#### [FUENTE]
· · ·
Entre el martes 16 y el miércoles 17 de noviembre podemos asistir a la lluvia de estrellas de las leónidas. Estamos casi en luna llena, así que para disfrutarlas de la mejor manera posible habrá que trasnochar mucho o madrugar bastante, aprovechando cuando la luna se ponga a eso de las 5.00. Podremos disfrutar de los meteoros mirando desde el cénit del cielo hacia el este, donde se encuentra la constelación de Leo. Este año se esperan unas 15 estrellas fugaces por hora, lejos de las decenas o incluso cientos de miles por hora que se reportaron en 1833, pero aun así puede ser espectacular. Dicho lo cual, como esta es una sección de astrofísica, vamos a hablar un poco sobre qué nos cuenta una lluvia de estrellas como las leónidas sobre la física de formación del Sistema Solar y sobre los peligros cósmicos que nos acechan.

La lluvia de estrellas que ocurrió en 1833 se denominó tormenta por su intensidad y fue bastante famosa en Estados Unidos, donde se llegó a comentar que se vieron más meteoros que estrellas normales durante el pico de actividad. En esa época las lluvias de estrellas se atribuían a efectos atmosféricos; de hecho, varias cartas a editores de periódicos estadounidenses se refirieron a la tormenta como acontecimientos eléctricos en las regiones altas de la atmósfera. Otra carta hablaba de estrellas cayendo como copos de nieve, algo que no dista mucho de la realidad, porque hoy sabemos, después de los estudios que siguieron aquella gran tormenta de meteoros, que la espectacularidad de las leónidas y lo que las hace especiales es el resultado de una pizca de casualidad y otra de suerte, que quizás no siempre tengamos.
· · ·
#### [MATERIAL MOSTRADO]
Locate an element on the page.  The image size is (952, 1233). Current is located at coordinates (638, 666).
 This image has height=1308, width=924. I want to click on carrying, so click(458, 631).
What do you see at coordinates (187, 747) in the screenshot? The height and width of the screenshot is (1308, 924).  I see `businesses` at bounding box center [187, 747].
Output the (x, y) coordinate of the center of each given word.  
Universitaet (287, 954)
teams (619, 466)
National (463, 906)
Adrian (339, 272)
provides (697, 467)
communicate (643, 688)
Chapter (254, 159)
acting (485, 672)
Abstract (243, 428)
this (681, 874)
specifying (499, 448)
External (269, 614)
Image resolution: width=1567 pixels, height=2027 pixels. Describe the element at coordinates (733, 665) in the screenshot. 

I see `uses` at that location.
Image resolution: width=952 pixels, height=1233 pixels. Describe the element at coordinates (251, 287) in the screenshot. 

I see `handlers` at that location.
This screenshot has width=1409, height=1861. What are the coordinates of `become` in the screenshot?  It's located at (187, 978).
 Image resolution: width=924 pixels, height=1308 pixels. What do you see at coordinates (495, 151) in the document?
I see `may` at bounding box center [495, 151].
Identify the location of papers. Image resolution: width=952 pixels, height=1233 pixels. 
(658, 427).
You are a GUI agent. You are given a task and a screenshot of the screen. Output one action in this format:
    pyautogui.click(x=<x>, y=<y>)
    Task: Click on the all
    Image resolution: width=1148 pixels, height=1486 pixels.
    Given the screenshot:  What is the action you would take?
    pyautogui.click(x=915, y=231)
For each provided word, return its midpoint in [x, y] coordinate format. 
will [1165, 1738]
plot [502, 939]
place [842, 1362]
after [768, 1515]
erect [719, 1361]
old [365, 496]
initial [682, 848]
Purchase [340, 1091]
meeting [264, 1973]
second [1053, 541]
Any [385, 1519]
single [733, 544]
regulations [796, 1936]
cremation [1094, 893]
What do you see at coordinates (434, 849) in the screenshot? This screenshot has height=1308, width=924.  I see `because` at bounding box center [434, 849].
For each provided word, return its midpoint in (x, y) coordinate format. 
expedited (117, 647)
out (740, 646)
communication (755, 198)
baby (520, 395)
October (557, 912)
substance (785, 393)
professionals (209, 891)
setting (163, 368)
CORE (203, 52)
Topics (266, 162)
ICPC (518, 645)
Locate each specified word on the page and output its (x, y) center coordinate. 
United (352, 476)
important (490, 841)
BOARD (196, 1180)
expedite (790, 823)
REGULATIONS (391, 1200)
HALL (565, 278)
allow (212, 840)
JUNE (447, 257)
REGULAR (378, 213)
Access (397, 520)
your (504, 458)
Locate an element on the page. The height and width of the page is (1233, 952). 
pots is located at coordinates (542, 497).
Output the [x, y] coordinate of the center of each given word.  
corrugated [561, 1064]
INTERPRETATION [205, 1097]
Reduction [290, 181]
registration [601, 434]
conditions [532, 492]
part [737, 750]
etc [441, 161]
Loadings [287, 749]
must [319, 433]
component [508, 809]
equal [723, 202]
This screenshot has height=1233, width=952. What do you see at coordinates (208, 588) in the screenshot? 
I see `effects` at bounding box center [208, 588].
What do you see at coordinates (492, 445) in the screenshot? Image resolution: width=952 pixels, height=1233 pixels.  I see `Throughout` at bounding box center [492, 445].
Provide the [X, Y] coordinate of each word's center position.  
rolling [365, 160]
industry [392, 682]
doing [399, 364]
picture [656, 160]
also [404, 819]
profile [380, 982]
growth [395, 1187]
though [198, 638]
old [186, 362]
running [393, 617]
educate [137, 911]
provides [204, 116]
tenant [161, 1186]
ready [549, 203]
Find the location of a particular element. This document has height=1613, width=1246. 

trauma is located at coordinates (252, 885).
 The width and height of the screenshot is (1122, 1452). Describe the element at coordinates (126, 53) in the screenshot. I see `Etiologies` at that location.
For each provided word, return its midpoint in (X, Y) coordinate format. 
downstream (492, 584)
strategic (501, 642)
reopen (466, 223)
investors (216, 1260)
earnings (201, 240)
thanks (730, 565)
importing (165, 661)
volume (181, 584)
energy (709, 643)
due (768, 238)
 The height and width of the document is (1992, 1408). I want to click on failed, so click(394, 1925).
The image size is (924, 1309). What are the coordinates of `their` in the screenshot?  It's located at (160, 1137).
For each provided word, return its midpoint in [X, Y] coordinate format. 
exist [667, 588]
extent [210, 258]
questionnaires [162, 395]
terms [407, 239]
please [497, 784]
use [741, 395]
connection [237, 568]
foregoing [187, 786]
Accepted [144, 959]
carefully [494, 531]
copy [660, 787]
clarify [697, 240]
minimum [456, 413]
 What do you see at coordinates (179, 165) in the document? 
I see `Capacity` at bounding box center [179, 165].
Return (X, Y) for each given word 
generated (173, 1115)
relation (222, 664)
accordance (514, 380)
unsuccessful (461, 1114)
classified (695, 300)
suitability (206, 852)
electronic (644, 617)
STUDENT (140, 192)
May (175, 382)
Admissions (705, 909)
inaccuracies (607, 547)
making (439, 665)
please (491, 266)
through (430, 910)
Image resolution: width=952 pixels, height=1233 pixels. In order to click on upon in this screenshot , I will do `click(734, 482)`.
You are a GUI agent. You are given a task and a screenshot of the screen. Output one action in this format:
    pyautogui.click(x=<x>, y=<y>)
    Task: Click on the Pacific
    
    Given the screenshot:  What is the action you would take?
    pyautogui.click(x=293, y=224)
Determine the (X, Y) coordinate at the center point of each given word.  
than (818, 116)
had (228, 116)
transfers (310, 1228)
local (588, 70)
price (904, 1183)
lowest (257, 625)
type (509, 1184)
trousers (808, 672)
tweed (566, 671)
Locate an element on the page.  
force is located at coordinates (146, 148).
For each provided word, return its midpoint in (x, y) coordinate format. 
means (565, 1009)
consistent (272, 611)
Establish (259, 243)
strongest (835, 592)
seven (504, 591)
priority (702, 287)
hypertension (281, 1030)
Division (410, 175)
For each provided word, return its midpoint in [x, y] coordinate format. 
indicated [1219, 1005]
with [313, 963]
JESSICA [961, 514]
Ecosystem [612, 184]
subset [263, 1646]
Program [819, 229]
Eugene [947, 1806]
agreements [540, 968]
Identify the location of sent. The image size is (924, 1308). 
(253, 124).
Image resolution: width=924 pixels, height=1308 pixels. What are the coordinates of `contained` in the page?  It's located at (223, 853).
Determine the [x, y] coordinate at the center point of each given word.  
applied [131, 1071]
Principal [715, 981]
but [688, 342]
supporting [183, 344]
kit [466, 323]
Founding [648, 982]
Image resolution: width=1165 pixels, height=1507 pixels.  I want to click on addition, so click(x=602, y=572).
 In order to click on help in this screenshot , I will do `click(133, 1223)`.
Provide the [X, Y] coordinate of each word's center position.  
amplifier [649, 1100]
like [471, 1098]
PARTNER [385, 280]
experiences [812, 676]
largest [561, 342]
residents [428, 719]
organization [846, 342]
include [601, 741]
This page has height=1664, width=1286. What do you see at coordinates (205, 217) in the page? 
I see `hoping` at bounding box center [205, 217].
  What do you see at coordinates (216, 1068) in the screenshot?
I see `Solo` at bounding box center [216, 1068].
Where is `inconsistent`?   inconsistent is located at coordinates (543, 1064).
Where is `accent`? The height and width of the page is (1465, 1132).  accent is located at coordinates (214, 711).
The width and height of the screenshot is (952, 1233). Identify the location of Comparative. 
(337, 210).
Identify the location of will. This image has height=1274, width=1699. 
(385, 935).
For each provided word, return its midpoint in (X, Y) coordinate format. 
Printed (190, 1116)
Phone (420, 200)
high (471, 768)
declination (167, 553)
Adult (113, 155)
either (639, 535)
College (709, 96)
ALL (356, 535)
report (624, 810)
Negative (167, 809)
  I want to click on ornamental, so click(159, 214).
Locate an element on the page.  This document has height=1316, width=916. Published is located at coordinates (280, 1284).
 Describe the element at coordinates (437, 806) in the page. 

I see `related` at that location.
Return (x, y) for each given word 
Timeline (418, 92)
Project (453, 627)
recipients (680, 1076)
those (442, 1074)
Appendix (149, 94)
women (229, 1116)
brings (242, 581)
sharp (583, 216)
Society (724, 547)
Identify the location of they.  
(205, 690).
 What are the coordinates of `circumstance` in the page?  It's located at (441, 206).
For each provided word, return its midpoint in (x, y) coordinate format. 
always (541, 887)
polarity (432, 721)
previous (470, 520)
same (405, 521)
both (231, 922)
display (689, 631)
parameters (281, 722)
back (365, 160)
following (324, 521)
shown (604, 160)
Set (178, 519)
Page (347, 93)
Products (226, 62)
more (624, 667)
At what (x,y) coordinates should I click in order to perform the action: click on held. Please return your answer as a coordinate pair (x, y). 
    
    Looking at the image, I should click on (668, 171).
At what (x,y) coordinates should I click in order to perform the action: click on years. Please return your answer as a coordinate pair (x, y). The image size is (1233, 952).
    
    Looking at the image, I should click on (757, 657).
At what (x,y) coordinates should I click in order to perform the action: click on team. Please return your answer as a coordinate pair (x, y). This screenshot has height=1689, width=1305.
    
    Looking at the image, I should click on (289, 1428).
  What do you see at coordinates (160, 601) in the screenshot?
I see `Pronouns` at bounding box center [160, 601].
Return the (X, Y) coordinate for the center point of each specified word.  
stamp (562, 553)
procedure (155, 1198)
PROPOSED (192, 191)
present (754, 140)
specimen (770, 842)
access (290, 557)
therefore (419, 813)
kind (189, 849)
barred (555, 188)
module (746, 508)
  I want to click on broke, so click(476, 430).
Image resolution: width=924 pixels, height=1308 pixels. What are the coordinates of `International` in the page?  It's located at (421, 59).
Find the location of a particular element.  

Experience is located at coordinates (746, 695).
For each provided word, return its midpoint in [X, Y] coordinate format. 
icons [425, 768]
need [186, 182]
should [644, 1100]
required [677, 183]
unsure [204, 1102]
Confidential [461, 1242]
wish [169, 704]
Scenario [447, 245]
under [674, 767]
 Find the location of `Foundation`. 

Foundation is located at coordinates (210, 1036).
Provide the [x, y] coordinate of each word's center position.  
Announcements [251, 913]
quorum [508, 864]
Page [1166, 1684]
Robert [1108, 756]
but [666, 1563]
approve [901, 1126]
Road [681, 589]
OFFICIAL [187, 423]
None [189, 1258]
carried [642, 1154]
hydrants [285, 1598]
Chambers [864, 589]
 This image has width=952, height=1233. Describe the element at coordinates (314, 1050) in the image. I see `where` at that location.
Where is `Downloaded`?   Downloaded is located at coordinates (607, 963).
· · ·
#### [TRABAJO PEDIDO]
1. Extrae de los registros, tal como aparecen, las líneas comprendidas entre la que contiene "trousers (808, 672)" y la que contiene "include [601, 741]", ambas incluidas.
2. Prolonga el texto sobre la lluvia de estrellas de las leónidas a partir del punto en que termina.

#### [RESULTADOS POR TAREA]
1.
trousers (808, 672)
tweed (566, 671)
Locate an element on the page.  
force is located at coordinates (146, 148).
For each provided word, return its midpoint in (x, y) coordinate format. 
means (565, 1009)
consistent (272, 611)
Establish (259, 243)
strongest (835, 592)
seven (504, 591)
priority (702, 287)
hypertension (281, 1030)
Division (410, 175)
For each provided word, return its midpoint in [x, y] coordinate format. 
indicated [1219, 1005]
with [313, 963]
JESSICA [961, 514]
Ecosystem [612, 184]
subset [263, 1646]
Program [819, 229]
Eugene [947, 1806]
agreements [540, 968]
Identify the location of sent. The image size is (924, 1308). 
(253, 124).
Image resolution: width=924 pixels, height=1308 pixels. What are the coordinates of `contained` in the page?  It's located at (223, 853).
Determine the [x, y] coordinate at the center point of each given word.  
applied [131, 1071]
Principal [715, 981]
but [688, 342]
supporting [183, 344]
kit [466, 323]
Founding [648, 982]
Image resolution: width=1165 pixels, height=1507 pixels.  I want to click on addition, so click(x=602, y=572).
 In order to click on help in this screenshot , I will do `click(133, 1223)`.
Provide the [X, Y] coordinate of each word's center position.  
amplifier [649, 1100]
like [471, 1098]
PARTNER [385, 280]
experiences [812, 676]
largest [561, 342]
residents [428, 719]
organization [846, 342]
include [601, 741]

2.
Igual que cuando vamos en coche y nos encontramos con un enjambre de mosquitos que nos dejan el coche hecho unos zorros, la Tierra esta semana se abalanzará a una velocidad de unos 108000 km/h sobre un enjambre partículas de polvo heladas dejado ahí por un cometa llamado 55P/Tempel–Tuttle. Este visitante cósmico fue descubierto en 1865-1866 por dos “cazadores de cometas”, el alemán Wilhelm Tempel y el estadounidense Horace Parnell Tuttle, justo 33 años después de la magnífica tormenta de leónidas de la que hablamos antes. Solo entonces se confirmó que era un astro que periódicamente volvía a las inmediaciones de la Tierra, cada esos 33 años, y que en realidad ya se había observado antes en los siglos XIV y XVII, pero nadie había caído que era la misma bola de hielo sucia orbitando alrededor del Sol y acercándose a nosotros una y otra vez. La periodicidad confirmada es lo que justifica el nombre, por eso se le pone una P, seguido por el nombre de los descubridores.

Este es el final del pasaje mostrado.